The village of Vzvad is located on the shores of Lake Ilmen in the northwestern Novgorod region. First mentions of the settlement date back to the 13th century when it was a favorite hunting and fishing place of Novgorod princes. Local fishermen preserve the traditions of their forefathers – their spirit mostly unaffected by the spoils of modern civilization.
This article is from the archives of our partner Zapovednik.
It has been raining since morning, and the boat is being tossed about on the small waves. Nikolai looks like a wealthy American traveling the world in his retirement: short gray hair, white teeth, measured movements. Only his uneven tan betrays his fisherman profession. One of the workers in his brigade scoops water out of the lake and puts a kettle on a gas burner. Fishing on Lake Ilmen is an unhurried business.
In Vzvad, they fish just as they did several hundred years ago, except recently the locals have exchanged their wooden boats for metal ones. At the beginning of the last century, valuable types of fish could be caught here, but there are none left – not since the construction of the Volkhov Hydroelectric Station. Nevertheless, the main enemy of the fishermen is not low-value catches, but the local bureaucracy. Because the chief inspector is a lawyer and his knowledge of fishing is strictly legal, the fishermen have become accustomed to paying fines. Nicholai laughs as he recounts a dream he had of rushing to save the logbook from a sinking ship for his report.
Locals store their catches in a wooden barn, which stands on the shore of Vzvad. This factory is called “The Red Fisherman,” and nearly went bankrupt in the 1990s. Nikolai recalls what it was like to live in those times: “Fisherman would catch large fish, cut them up and sell them somewhere or other in town in order to buy bread. If you gave them to the fish factory, what would you receive? Peanuts. But we survived – the lake fed us.” Then businessmen arrived in the village and promised to fix everything.
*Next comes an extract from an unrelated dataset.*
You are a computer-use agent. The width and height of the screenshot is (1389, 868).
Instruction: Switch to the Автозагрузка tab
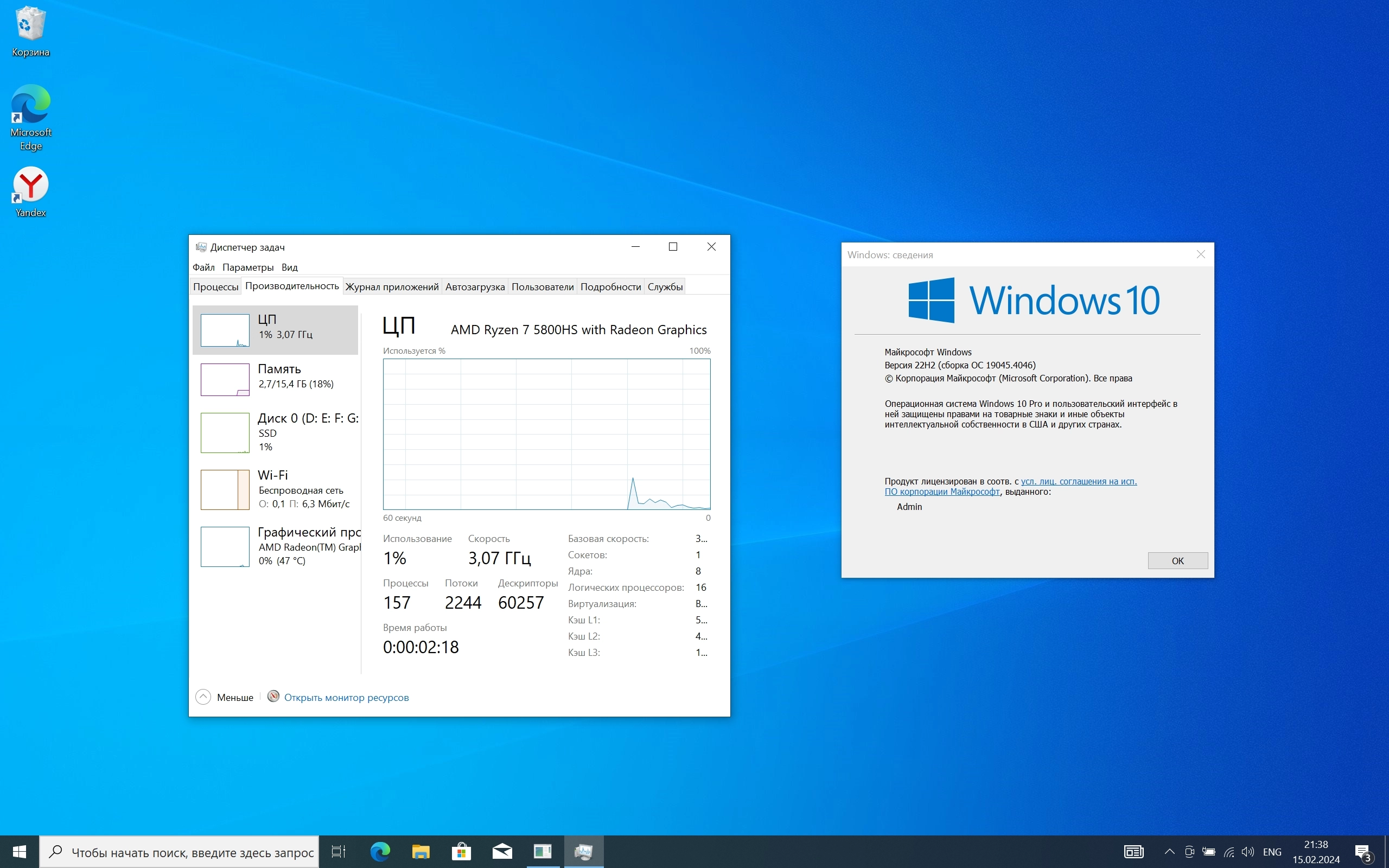475,286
The fishermen believed them and chose one of them as chairman of the “kolkhoz” – a Soviet collective farm. But, when wage arrears began to accumulate, they gathered in the square and kicked out the new leadership.
Seven years ago “The Red Fisherman” stopped being a kolkhoz, and the bureaucrats nominated Sergei, who has a fishing business in Astrakhan, as the next factory director. There was one condition: the settlement’s way of life had to remain unchanged. Initially the locals considered him an accidentally appointed stranger. “He doesn’t even have a house in Vzvad,” they said. But, with time, Sergei managed to win them over, having organized the sale of fish.
When the factory was a kolkhoz, those who sold fish were themselves fishermen. If they didn’t sell their entire catch, it was financially impossible to go out onto the lake again. After the new director bought refrigerators and negotiated with shops and markets, the fishermen were free to catch as many fish as they could.
Sergei believes that so long as the fishermen aren’t cheated and the trade is passed down through generations, the village of Vzvad will survive. In Nikolai’s family, all the men are fishermen apart from his grandson. But he is against everyone following in his footsteps: fishing is a dangerous business with only seasonal income. He says that he wants to quit fishing, and dreams of sitting on the shore, but he cannot see how his job will ever end.